Our Introduction to Centerprise webinar, which aired on November 6, was gratifyingly well attended. Thank you to all our customers and prospective customers who joined us to learn about the new features and functionalities in Centerprise. Many great questions were generated during the webinar, and we thought we’d share them with our blog audience. If you missed the webinar, you can view the video through our Astera TV portal, either on YouTube or Vimeo. We’ll be happy to answer any more questions you may have that did not get logged in the webinar or that come up as you view the video–just send us an email at email@example.com.
And don’t forget we’re running a series of in-depth webinars on best practices for Centerprise 6, starting with Working With the High Volume Data Warehouse in Centerprise this Wednesday, December 11 at 8:00 PST, 11:00 EST. Register here>>
Here are the Q and As from the Introduction to Centerprise 6 webinar:
Q1 : When it comes to data processing, at what point does data volume affect Centerprise’s performance? 100,000 , 1 million, 10 million records?
A : In general, Centerprise’s performance is linear. However, sorting large datasets may cause Centerprise to slow down. Minimize data sorting whenever you can. (large = > 10 million)
Q2 : Are there any changes that we need to make or that you recommend we make to our V5 workflows and/or dataflows with regard to parameter passing or shared expressions or shared connections?
A : Version 6 is backwards compatible. You do not need to make any changes. All best practices involving shared items are still in place for version 6. The only thing you might want to take a look at is the ability to set variables from within a dataflow. If you have used a temporary file or database to store values across dataflows, you may want to look into variables.
Q3 : I saw your blog about name and address parsing. Can you touch briefly on that?
A : Centerprise’s name and address parsing functionality comes with the USPS database, which is updated quarterly. It is used to parse, correct, and enrich name and address data. Name parsing is used to parse names into first name, middle name, last name, suffix, prefix, etc. Address parsing and correction is used to standardize incorrect or missing data from postal addresses.
Q4 : For the processing of data flows, is there a finer granularity in the job log to see where in the dataflow it is spending its time?
A: We have added more granularity in our progress window. Now it shows time spent per record for each of the actions in the flow.
Q5: Where would I use Source as Transformation?
A: Source as Transformation is useful when you want to use a map to supply a source parameter. For example, for a delimited source file, you can supply the file path using a map. In this case, a file path input will result in an output batch of source records.

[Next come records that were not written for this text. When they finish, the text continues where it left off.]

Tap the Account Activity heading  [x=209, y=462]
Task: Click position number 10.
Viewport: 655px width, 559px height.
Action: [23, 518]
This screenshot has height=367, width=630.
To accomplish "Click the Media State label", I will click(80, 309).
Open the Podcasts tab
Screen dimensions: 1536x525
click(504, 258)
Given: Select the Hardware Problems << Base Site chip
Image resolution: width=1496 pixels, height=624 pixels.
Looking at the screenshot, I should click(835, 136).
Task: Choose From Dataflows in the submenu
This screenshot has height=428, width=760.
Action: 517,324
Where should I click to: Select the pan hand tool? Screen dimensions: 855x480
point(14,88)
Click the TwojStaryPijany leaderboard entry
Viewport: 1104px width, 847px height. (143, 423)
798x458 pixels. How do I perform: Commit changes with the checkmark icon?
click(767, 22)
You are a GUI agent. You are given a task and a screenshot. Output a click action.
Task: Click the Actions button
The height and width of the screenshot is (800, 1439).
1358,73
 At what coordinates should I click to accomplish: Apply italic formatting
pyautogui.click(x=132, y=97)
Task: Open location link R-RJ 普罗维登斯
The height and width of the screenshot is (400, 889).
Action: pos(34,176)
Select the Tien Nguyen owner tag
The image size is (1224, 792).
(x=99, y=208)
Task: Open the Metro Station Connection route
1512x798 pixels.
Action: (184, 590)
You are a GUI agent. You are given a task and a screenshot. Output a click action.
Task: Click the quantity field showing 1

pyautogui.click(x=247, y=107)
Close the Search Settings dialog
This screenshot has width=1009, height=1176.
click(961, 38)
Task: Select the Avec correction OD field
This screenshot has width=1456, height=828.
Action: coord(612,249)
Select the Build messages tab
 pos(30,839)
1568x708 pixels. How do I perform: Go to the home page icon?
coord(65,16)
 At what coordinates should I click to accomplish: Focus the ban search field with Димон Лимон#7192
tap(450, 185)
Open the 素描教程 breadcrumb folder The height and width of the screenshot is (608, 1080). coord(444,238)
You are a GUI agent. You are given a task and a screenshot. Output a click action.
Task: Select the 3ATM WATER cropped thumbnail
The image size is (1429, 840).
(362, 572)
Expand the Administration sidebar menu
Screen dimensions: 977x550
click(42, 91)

Q6: Can I compare values in my current record with those in the previous record?
A: Yes. You can use expression variables to achieve this.
Q7: Do you have a full list of new features?
A: Yes. You can download the datasheet from here – http://www.astera.com/centerprise/datasheet
Q8 – Are there any new connectors to source systems like JDE, Lawson, Oracle or SAP?
A: Not at this time.
Q9 – Is the master data capability general or does it have source system identification?
A: The user is required to build logic for de-duplication.
Q10 – Is V6 is fully compatible with V5 data flow?
Q11 – What are the benchmarks on the changed dataflow?
A: We’ll be publishing version 6.0 benchmarks through a blog soon.
Q12 – What are the resource costs for upgrades?
A: Since version 6.0 is completely backward compatible, there is negligible cost associated with the upgrade.
Q13- Is there an “end to end” user guide document?
A: Documentation for the additional features in 6.0 is in progress. It should be available by early January.
Q14 – Universal flag on restart job – Yes or no?
Q15 – How many cores are used by each dataflow?
A: It depends on the structure of the dataflow. If the dataflow in question is conducive to multiple threads running in parallel, the flow can use all the cores.
Q16 – Is the job log stored in backend tables?
A: Job log is stored in a database table.